Please help. I am planning to do a Western Blot LC3 turnover assay to study autophagy flux in an A549 lung cancer cell line. I have only got leupeptin protease inhibitor in the lab. Is it sufficient as the only inhibitor of basal LC3 degradation in an LC3 assay? I would be also grateful if someone could suggest time points to study LC3 turnover in A549 cells when using a PP242 mTOR inhibitor. It will be my first attempt to study autophagy so I would be grateful for even some basic advice.
Hello!
WB for LC3 can be a pain. I found the following to work nicely:
- induction of autophagy with hunger medium or salt solution, e..g. Hank's Balanced Salt Solution (HBSS) for 0, 1 and 3 hours.
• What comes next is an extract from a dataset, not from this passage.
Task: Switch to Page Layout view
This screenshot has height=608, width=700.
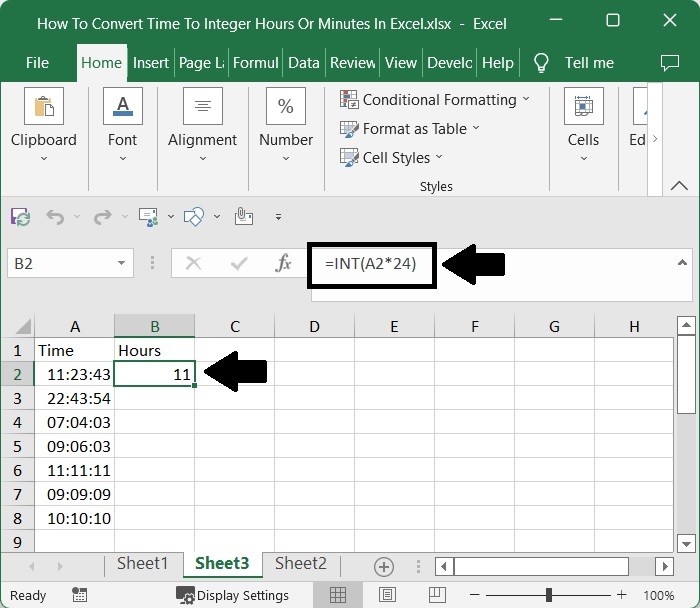Action: click(389, 595)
- co-treatment of cells with 100 nM Bafilomycin A1 to prevent the degradation of LC3 II
(but this depends on the background level of autophagy and is cell line-dependent)
- lysis of cells with RIPA and protease inhibitors
- load 5-10 ug (or more, depending on results)
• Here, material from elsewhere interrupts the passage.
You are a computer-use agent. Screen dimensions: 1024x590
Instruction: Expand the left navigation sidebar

- PVDF membranes!!! better than nitrocellulose...
- LC3 antibody from NovusBiologicals (rabbit polyclonal, catalogue no. NB-100-2220) at 1:500 to 1:1000 dilution in PBS-T with non-fat milk powder (5%w/v)
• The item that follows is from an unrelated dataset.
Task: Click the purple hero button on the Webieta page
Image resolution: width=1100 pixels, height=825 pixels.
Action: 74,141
- detection with 2ndary AB and your preferred system of detection.
I hope this helps, otherwise feel free to contact me
Best wishes
I used chloroquine, it is a very safe way to be sure whether there is increased autophagic flux or not. I agree, it is very cheap and easy to prepare. but be careful to have the fresh one in each experiment. On the other hand, if you induce autophagy and used CQ, it is possible that you see more cell death, for that you can check my publication : ATP Release from Dying Autophagic Cells and Their Phagocytosis Are Crucial for Inflammasome Activation in Macrophages. in Researchgate web site I also have the full text.
You can even find useful references in the end related to this topic.
Good luck and Best Regards
Hello,
use Chloroquine and Bafilomycin A1. For both will give u the clear idea about autophagic flux. But before using them it will be better to do Time Kinetics of autophagic induction. Select a time point where maximum or medium autophagy is induced. Then you may add CQ or Bafilomycin A1 2-4 hr before the time point u have chosed. if there is an further increase in the accumulation of LC3-II , it clearly suggests there is an increase in the autophagic flux.
Good Luck.........
Thank you for all the answers! Has anybody done LC3 turnover in A549? I am thinking what experimental time points would work fine in my experiment. I have found some publication presenting LCII accumulation after 24 or even 48 h but after treatment with weak "natural" inducers. I am going to use very strong selective mTOR inhibitor so probably it will be rather few hours - am I right?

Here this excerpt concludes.